Weeds are Not All Bad
There is a Native American tale whose main moral is to assure the people of the Earth that for every disease and problem mankind has, there is a plant to cure it. This, as the tale goes, is an ancient promise that the plants made to the Creator in order to protect the newest of creations . . . mankind. Whether you believe it or not, those weeds that you love to hate . . . may actually be beneficial, not only medicinally, but for the honeybee. Consider that lawns and gardens that are allowed to have a few weeds provide shelter and nutrition for pollinators, and they can still look green and lush. Do your part by providing some ‘wild spaces’ in your garden or yard. The bees, butterflies, and lady bugs will thank you!
Become a Beekeeper
Even if you don’t want to dive headlong into the interesting hobby of keeping bees, you can still be a beekeeper by providing a habitat that the bees prefer, limiting or eliminating the pesticides that you use, and allowing more ‘wild’ places to thrive in your area. Those who wish to pursue the vastly rewarding hobby of beekeeping, and are lovers of all things honey, will need to assess a few factors before beginning. First, and for most make sure you and those around you are not allergic to bees. Do you have a good place for the bees? Bees prefer to have access to water, be in an area where there is not a lot of traffic or disturbance, and there are easy sources of food readily available.

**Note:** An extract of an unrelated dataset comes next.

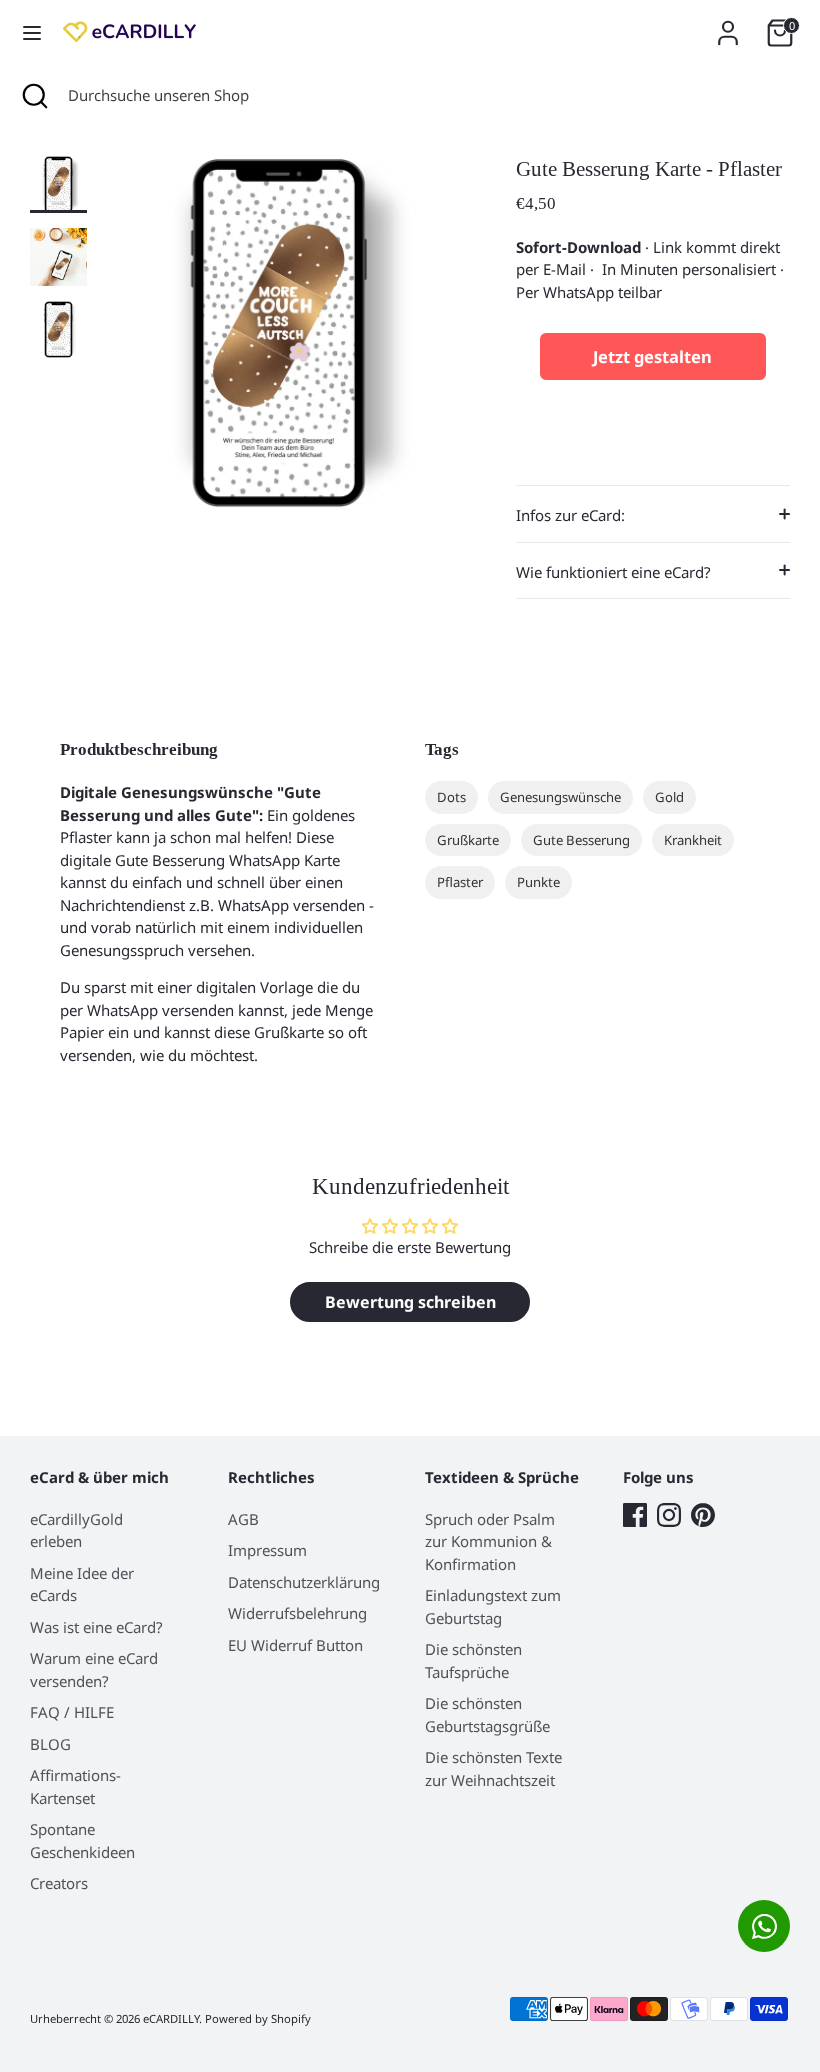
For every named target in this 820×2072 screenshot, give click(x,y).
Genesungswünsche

When you are ready, then it is a simple matter of purchasing the bee hives (most can be obtained as kits), selecting the type of honey bee, and obtaining the necessary beekeeper equipment. The best thing you can do before starting is to locate and contact your local beekeeping club. Working alongside someone who is already an established beekeeper can help you avoid some of those newbie mistakes that so often kill honeybees their first year.